Zigbee digital radios are incorporated into some consumer appliances, including battery-powered appliances. Zigbee radios spontaneously organize a mesh network, using AODV routing. The transmission and reception are synchronized. This can save power because the radios can be off most of the time.
In early 2007, the US-based firm Meraki launched a mini wireless mesh router. This is an example of a wireless mesh network (on a claimed speed of up to 50 megabits per second). The 802.11 radio within the Meraki Mini has been optimized for long-distance communication, providing coverage over 250 metres. This is an example of a single-radio mesh network being used within a community as opposed to multi-radio long range mesh networks like BelAir or MeshDynamics that provide multifunctional infrastructure.
The Naval Postgraduate School, Monterey CA, demonstrated a wireless mesh network for border security. In a pilot system, aerial cameras kept aloft by balloons relayed real time high resolution video to ground personnel via a mesh network.
An MIT Media Lab project has developed the XO-1 laptop or "OLPC"(One Laptop per Child) which is intended for disadvantaged schools in developing nations and uses mesh networking (based on the IEEE 802.11s standard) to create a robust and inexpensive infrastructure. The instantaneous connections made by the laptops are claimed by the project to reduce the need for an external infrastructure such as the Internet to reach all areas, because a connected node could share the connection with nodes nearby. A similar concept has also been implemented by Greenpacket with its application called SONbuddy.
In Cambridge, UK, on the 3rd June 2006, mesh networking was used at the “Strawberry Fair” to run mobile live television, radio and Internet services to an estimated 80,000 people.
The Champaign-Urbana Community Wireless Network (CUWiN) project is developing mesh networking software based on open source implementations of the Hazy-Sighted Link State Routing Protocol and Expected Transmission Count metric. Additionally, the Wireless Networking Group in the University of Illinois at Urbana-Champaign are developing a multichannel, multi-radio wireless mesh testbed, called Net-X as a proof of concept implementation of some of the multichannel protocols being developed in that group. The implementations are based on an architecture that allows some of the radios to switch channels to maintain network connectivity, and includes protocols for channel allocation and routing.
SMesh is an 802.11 multi-hop wireless mesh network developed by the Distributed System and Networks Lab at Johns Hopkins University. A fast handoff scheme allows mobile clients to roam in the network without interruption in connectivity, a feature suitable for real-time applications, such as VoIP.

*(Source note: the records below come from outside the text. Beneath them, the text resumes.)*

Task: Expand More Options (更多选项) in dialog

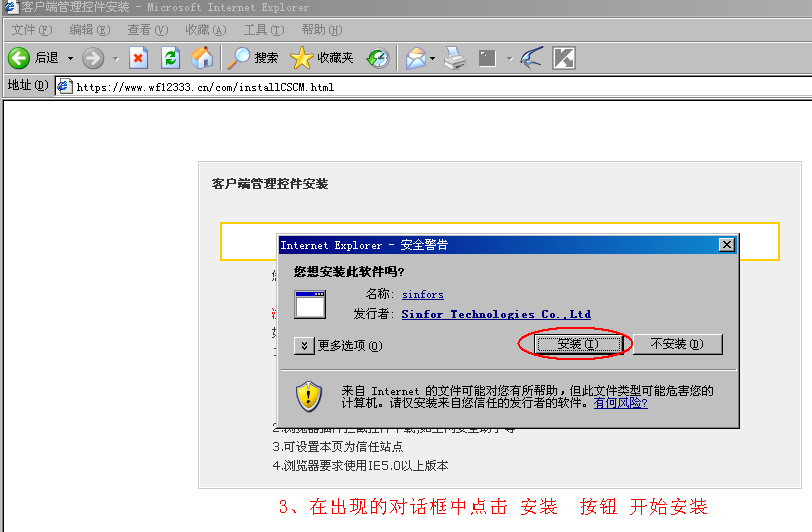Action: click(305, 346)
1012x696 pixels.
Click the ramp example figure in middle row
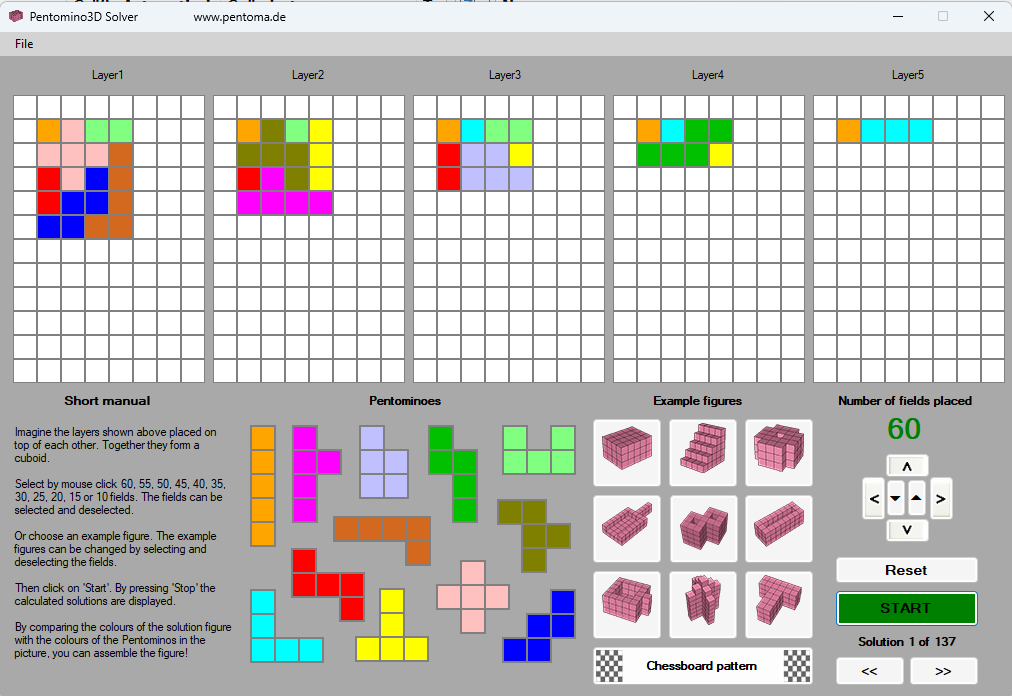pyautogui.click(x=627, y=528)
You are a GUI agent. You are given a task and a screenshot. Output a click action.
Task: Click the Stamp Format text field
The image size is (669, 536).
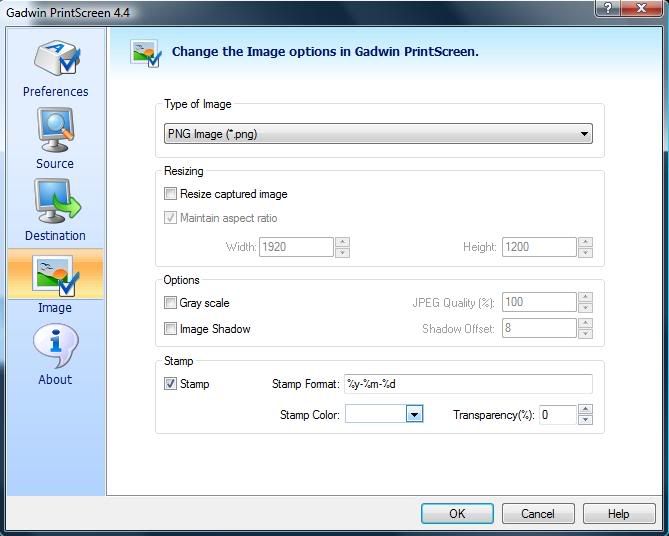[468, 384]
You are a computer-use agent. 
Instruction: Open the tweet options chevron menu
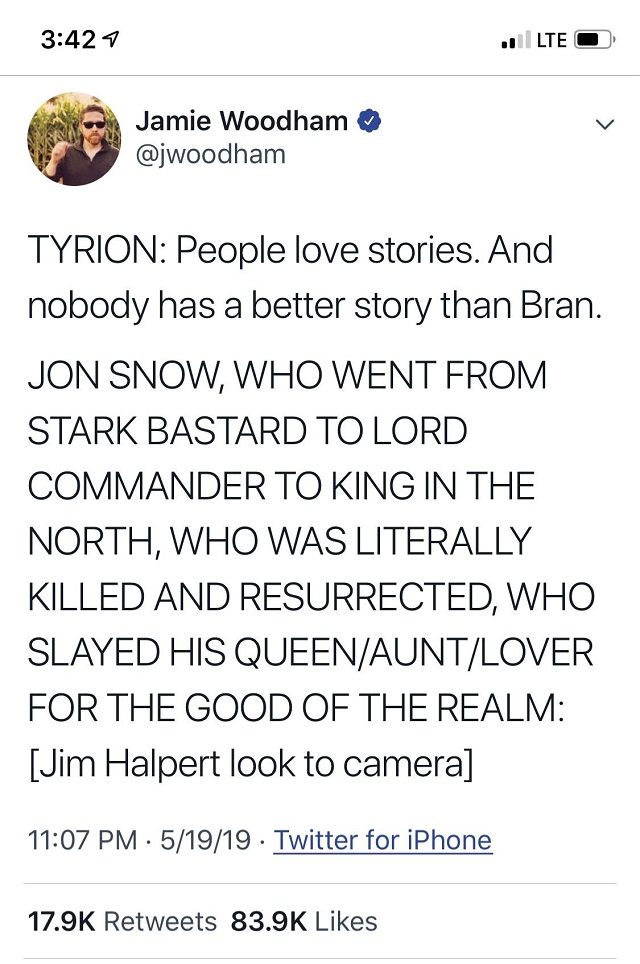pyautogui.click(x=603, y=125)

Many mesh networks operate across multiple radio bands. For example Firetide and Wave Relay mesh networks have the option to communicate node to node on 5.2 GHz or 5.8 GHz, but communicate node to client on 2.4 GHz (802.11). This is accomplished using SDR (Software-Defined radio.)
The SolarMESH project examined the potential of powering 802.11-based mesh networks using solar power and rechargeable batteries. Legacy 802.11 access points were found to be inadequate due to the requirement that are continuously powered. The IEEE 802.11s standardization efforts are considering power save options, but solar-powered applications might involve single radio nodes where relay-link power saving will be inapplicable.
The WING project (sponsored by the Italian Ministry of University and Research and led by CREATE-NET and Technion) developed a set of novel algorithms and protocols for enabling wireless mesh networks as the standard access architecture for next generation Internet. Particular focus has been given to interference and traffic aware channel assignment, multi-radio/multi-interface support, and opportunistic scheduling and traffic aggregation in highly volatile environments.
WiBACK Wireless Backhaul Technology has been developed by the Fraunhofer Institute for Open Communication Systems (FOKUS) in Berlin. Powered by solar cells and designed to support all existing wireless technologies, networks are due to be rolled out to several countries in sub-Saharan Africa in summer 2012.
Recent standards for wired communications have also incorporated concepts from Mesh Networking. An examples is ITU-T G.hn, a standard that specifies a high-speed (up to 1 Gigabit/s) local area network using existing home wiring (power lines, phone lines and coaxial cables). In noisy environments such as power lines (where signals can be heavily attenuated and corrupted by noise) it's common that mutual visibility between devices in a network is not complete. In those situations, one of the nodes has to act as a relay and forward messages between those nodes that cannot communicate directly, effectively creating a mesh network. In G.hn, relaying is performed at the Data Link Layer.